Halloween is only one week away, but the Iowa City parties have already started. Still deciding on a costume? Ditch the generic and/or offensive costumes: Here are five ideas to impress your friends without oppressing them.
This costume requires a little bit of research and/or a predisposition toward social justice. As Adrienne Keene of Native Appropriations says, “Native peoples are a contemporary, LIVING group of people, not a costume. Seriously. Stop putting us in the same category as wizards and clowns.” While Keene is specifically addressing people who treat her particular culture like a costume, her words can be expanded to include all those gypsy, geisha, African princess, pimp, redneck and Mexican “costumes” that seem to be so popular year after year. If you see something racist/sexist/classist/ableist/etc., say something.
Sexy Ancestral Altar
Samhain, Día de los Muertos, Hop-tu-Naa, Allantide, Nos Galan Gaeaf and All Hallow’s Eve — cultures all over the world believe that the border between this terrestrial plane and the realm of the unseen is extra-super thin. Why not kick it old school by celebrating your progenitors? Pro-tip: Use LED candles instead of ones that might burn your house down.
Sexy Tea Bag
A “friend,” as she wishes to be called, gave this idea to me, because she did it once. Instructions: “So, I took one of those big laundry bag-type things and I cut holes in it for my legs. Then I stuffed leaves into the thing and, it’s funny, everywhere I walked, leaves would fall out of my leg-holes. And I got to keep putting them back in. Also, I had a little string at the top.”
Sexy Midnight Snaxxx
Perfect for the singleton, couple, polyamorous triad or collective of hetero-lifemates in your social circle — dressing up as sexy midnight snaxxx gives the wearers a lot of wiggle room. Your most appetizing option: sexxxy George’s cheeseburger (with everything add garlic salt, please).
Sexy Shonda Rhimes
This costume is actually really fucking easy: Dress up as a pile of money. When people ask you who you are, give them two hints: 1) “I make television,” and 2) “I’m pretty much the only person who hires ethnically diverse casts without tokenizing them.” Then give them one guess. Force all people who fail to guess correctly to watch the first two seasons of Scandal.

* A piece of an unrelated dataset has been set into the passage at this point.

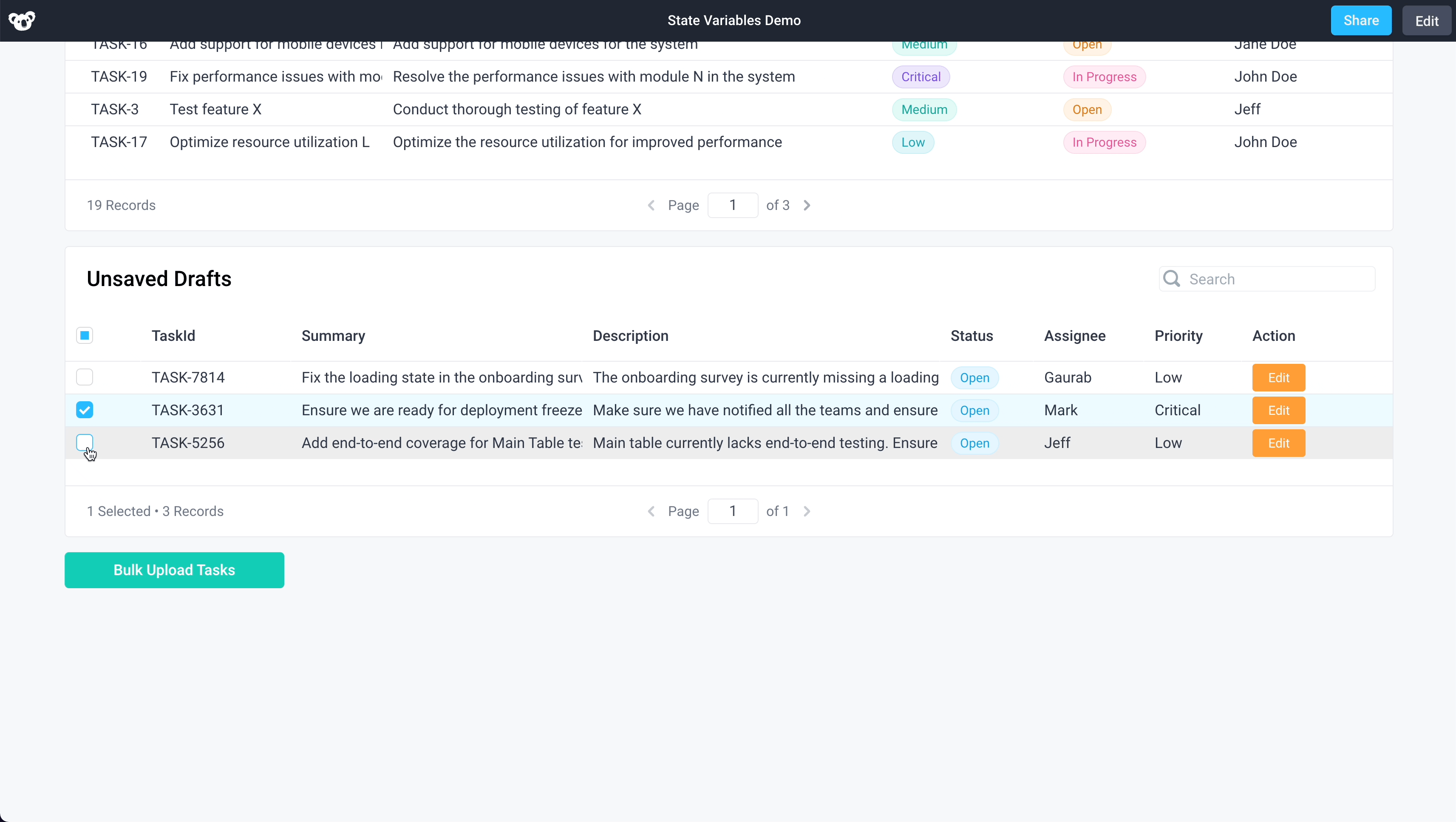Image resolution: width=1456 pixels, height=822 pixels.
Task: Uncheck the selected TASK-3631 row
Action: point(84,410)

But Wait! None of This Shit Seems Sexy?
Well, fucking duh, brah. None of it seems sexy because sexiness is a state of mind, and not necessarily a manner of dressing. So, if you’re feeling sexy, you could werk a sackcloth and ashes like you’re Mordechai and still get it. If you’re not in the mood, a latex sailor costume can read like a “Do Not Disturb” sign. The bottom line is that showing one’s skin or figure is not an open invitation to be objectified. Respect other people’s boundaries and DON’T BE A CREEPER.
Bonus: Sexy Mortician
If you’re not already a huge fan of Caitlin Doughty’s “Ask a Mortician” YouTube series, her recently released memoir Smoke Gets in Your Eyes: And Other Lessons from the Crematory will turn you into a squealing stan. Needed: a Bettie Page wig, an intimate knowledge of medieval history and a serious dedication to dismantling the funeral industrial complex.